Ho Muk-wah, 27, appeared at Sha Tin Magistrates’ Court on Thursday. He had earlier pleaded guilty to seven doxxing charges.
Handing down the sentence, Acting Principal Magistrate David Cheung said the case was a “serious” one, with Ho publicising the victim’s personal information on different social media apps “one after the other” with the intention of bringing harm to her and her family.
He added that a community service order or a suspended sentence would not be suitable, and a deterrent sentence was needed.
According to the Office of the Privacy Commissioner for Personal Data, Ho had a short relationship with the victim before breaking up. In October last year he disclosed the victim’s personal details on four social media platforms, including her photos, address, phone numbers and other information.
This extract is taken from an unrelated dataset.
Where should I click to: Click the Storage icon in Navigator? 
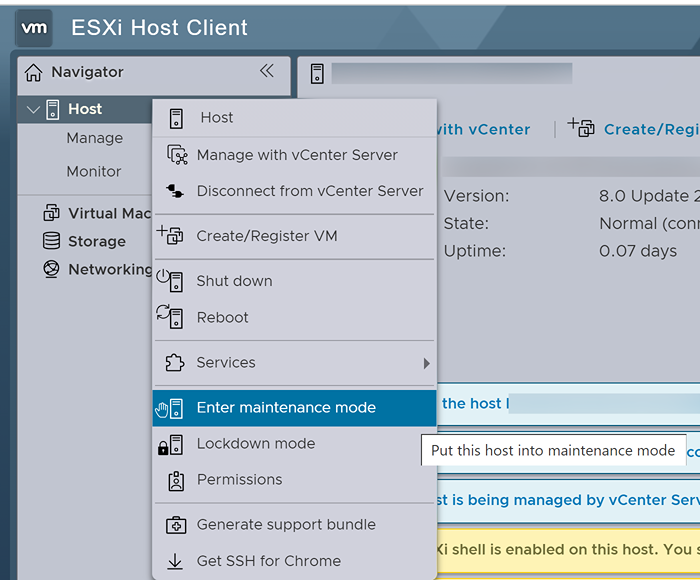click(51, 241)
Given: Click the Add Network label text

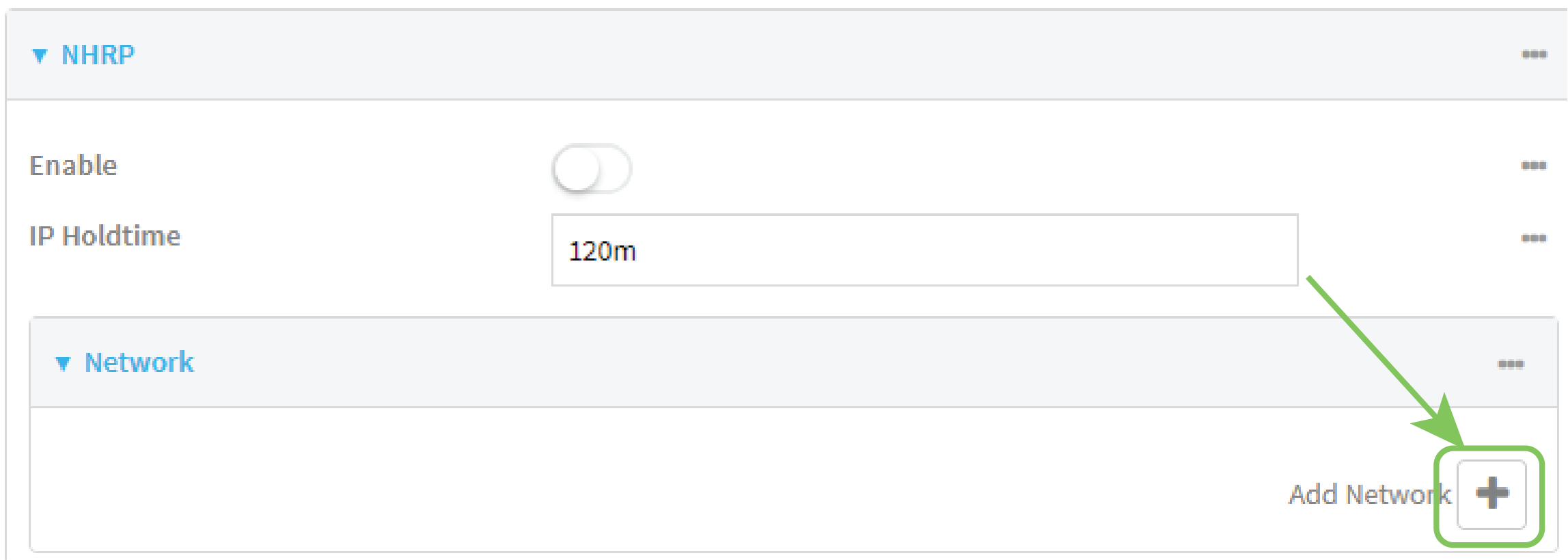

Ho also opened social media accounts on three of those social media platforms in which he impersonated the victim and welcomed strangers to visit her home.
He was arrested in June.
The defence said Ho was was “sincerely repentant” for his actions and had now learned to manage his emotions better.
The 27-year-old had performed well in school and in university, during which he was awarded an outstanding students’ award, his lawyer said, adding that the incident was “out of character.”
Cheung, however, brought up the victim’s trauma report and said she was left “troubled” by the incident. She had been forced to change jobs and remove all her social media accounts, and also had to deal with the guilt of her family members being affected.
“The court cannot ignore the harm that was done to the victim and her family, so the court must consider this and… deliver a sentence that is proportional [to that harm],” Cheung said.
Court ruling ‘welcomed’
Hong Kong amended a law criminalising doxxing – the non-consensual disclosure of others’ personal data – in September last year following the protests and unrest in 2019, during which both sides of the political spectrum leaked others’ personal details online.
The amendment empowered the city’s privacy commissioner to make arrests and launch criminal investigations without referring the case to police. The privacy commissioner may also demand a “rectification” of content by serving a notice to online platform service providers.
Ho’s case, however, was not related to politics.
Addressing reporters outside the court on Thursday, Lo Dik-fan, a senior officer at the Office of the Privacy Commissioner for Personal Data, said the office welcomed the court’s ruling.
“The PCPD hopes to… remind citizens that they should use legal means to resolve disputes. Doxxing is not only illegal and immoral, it is also not a solution to problems,” Lo said.